In this example, let’s assume the client entered the U.S. by crossing the border and was arrested by immigration officials and issued a Notice to Appear (NTA) in court, and then released. Before the release, immigration officials will provide instructions to the client in the language of his or her choice on the next steps. But in many instances, clients provide the wrong address to immigration officials because of fear of being deported or will fail to inform the court of any change of address later. Reopening your case will be challenging if you are one of those people. Under the law, someone who has been given paperwork to appear in court is required to provide the court with an address and take affirmative steps to ensure the accuracy of the address. This obligation exists regardless of how any errors in the client’s address happened. So, it is important to let the court know of any change of address. And also, because the paperwork is provided to you with instructions in the language of your choice, it is difficult, but not impossible, to claim language barrier.
RECENT INTERESTING CASE
This is a very interesting case on the principle of comity. Comity refers to courts in one state or jurisdiction respecting the laws and judicial decisions – whether state, federal or international – not as a matter of obligation but out of deference and mutual respect. This is a concept studied in law school and found in the Comity Clause of the Constitution – Constitution – Article IV, § 2, Clause 2.
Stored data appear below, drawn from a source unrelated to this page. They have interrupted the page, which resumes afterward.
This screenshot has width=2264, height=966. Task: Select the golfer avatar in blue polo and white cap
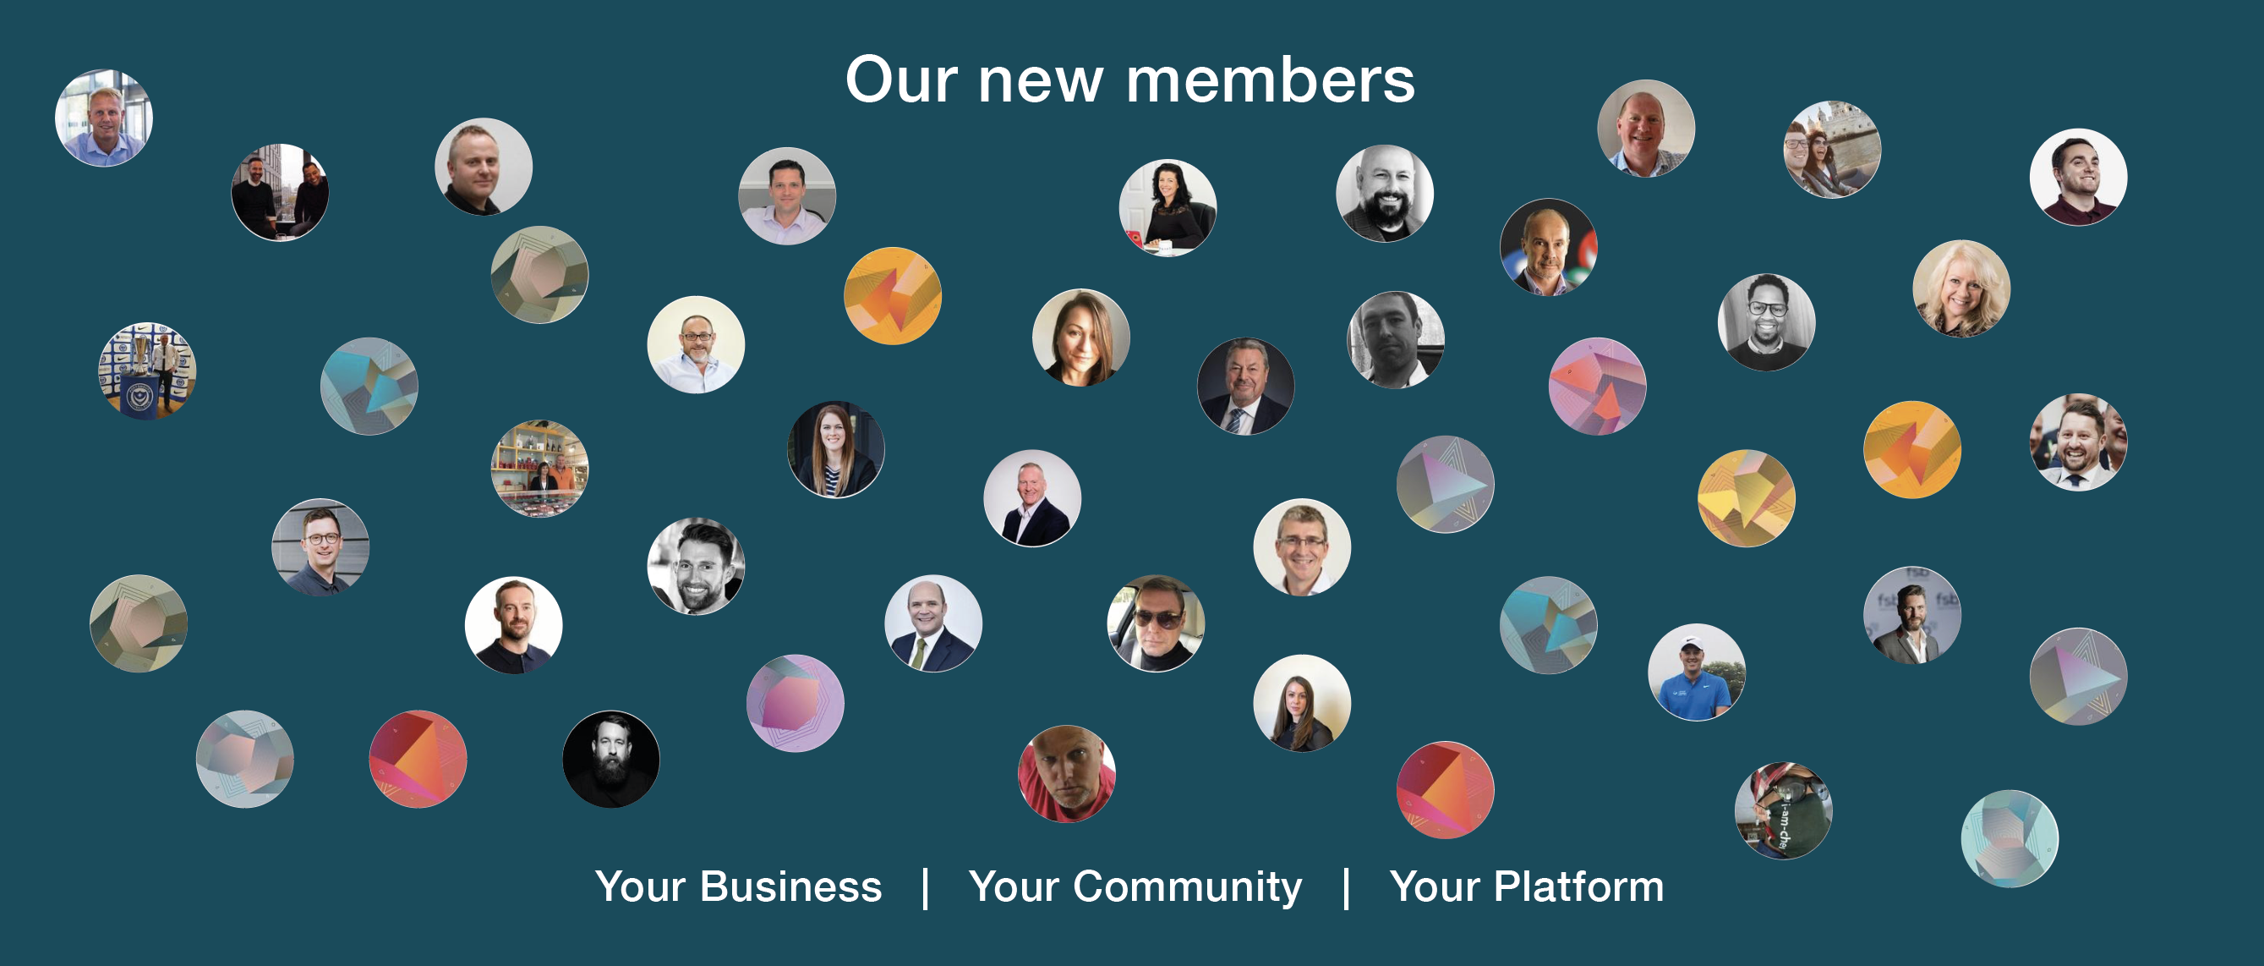click(1697, 672)
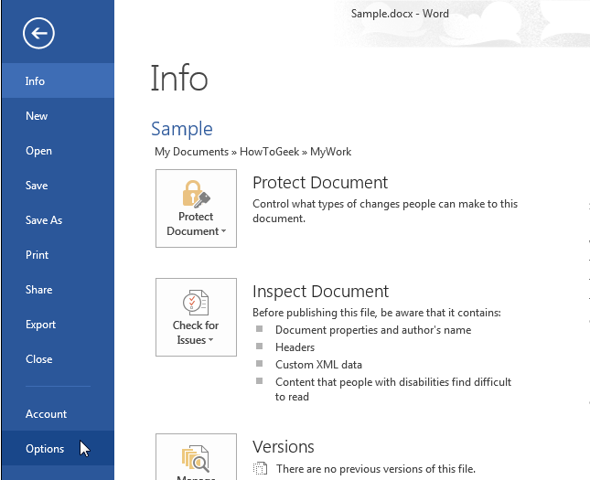Select Export in the sidebar

tap(41, 325)
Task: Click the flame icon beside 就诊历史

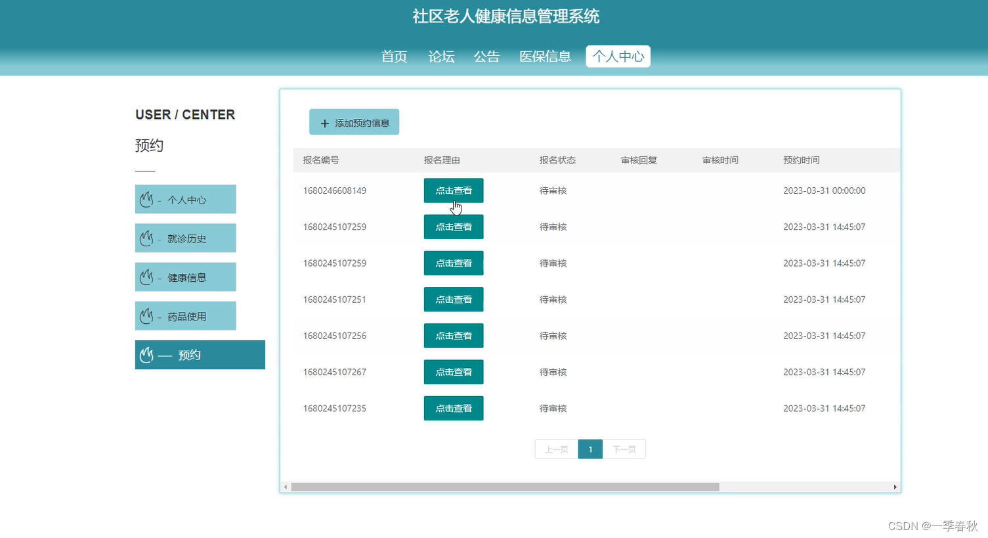Action: point(146,238)
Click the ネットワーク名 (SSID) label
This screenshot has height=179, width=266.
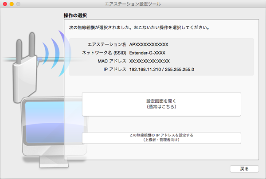click(105, 53)
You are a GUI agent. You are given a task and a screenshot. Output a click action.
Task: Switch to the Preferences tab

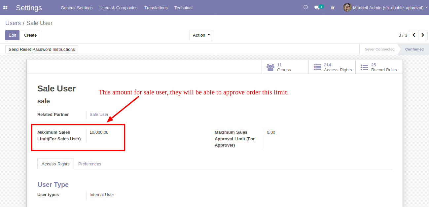click(89, 164)
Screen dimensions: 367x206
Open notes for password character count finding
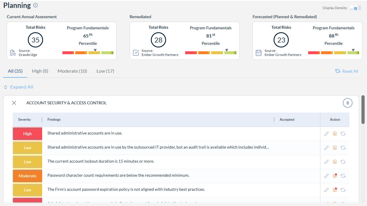[x=335, y=176]
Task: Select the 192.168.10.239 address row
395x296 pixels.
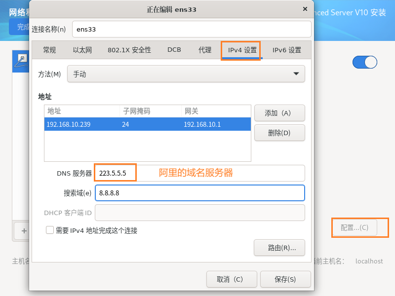Action: point(147,124)
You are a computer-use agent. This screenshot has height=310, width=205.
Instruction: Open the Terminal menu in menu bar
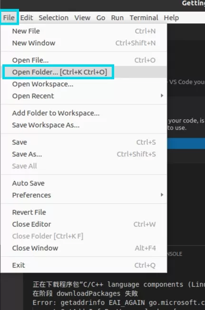pyautogui.click(x=144, y=18)
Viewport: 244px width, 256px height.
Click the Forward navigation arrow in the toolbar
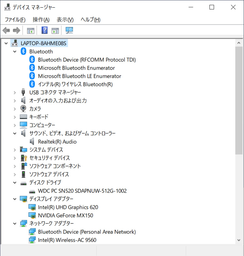coord(16,30)
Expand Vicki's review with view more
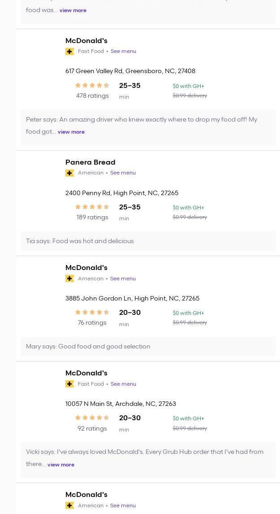The image size is (280, 514). click(x=61, y=465)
This is a case from the 4th Circuit Court in Richmond, Virginia, deciding on the validity of a divorce in Ghana. The case is Adjei v. Mayorkas. The question arises from Michael Antwi Adjei’s marriage to Barbara Boateng after Boateng and Kingsley Kwame Gyasi — both Ghanaian citizens — divorced under Ghanaian customary law. At the time of the divorce, Boateng and Gyasi were lawful permanent residents of the United States, and neither was present or domiciled in Ghana. Based on his marriage to Boateng, Adjei became a lawful permanent resident of the United States. But when Adjei applied to become a naturalized citizen, United States Citizenship and Immigration Services (USCIS) determined that he and Boateng were not validly married. USCIS reasoned that under controlling Virginia law, the Commonwealth would not recognize a divorce granted by a nation where neither spouse was domiciled at the time of the divorce. Adjei sought a review of the decision in the district court, which granted summary judgment to USCIS. Adjei then brought this appeal. The Fourth Circuit concluded that, as a matter of comity, Virginia would recognize this otherwise valid divorce granted by a foreign nation to its citizens, regardless of the citizens’ domicile at the time. The panel, therefore, reversed and remanded with instructions to grant Adjei’s naturalization application.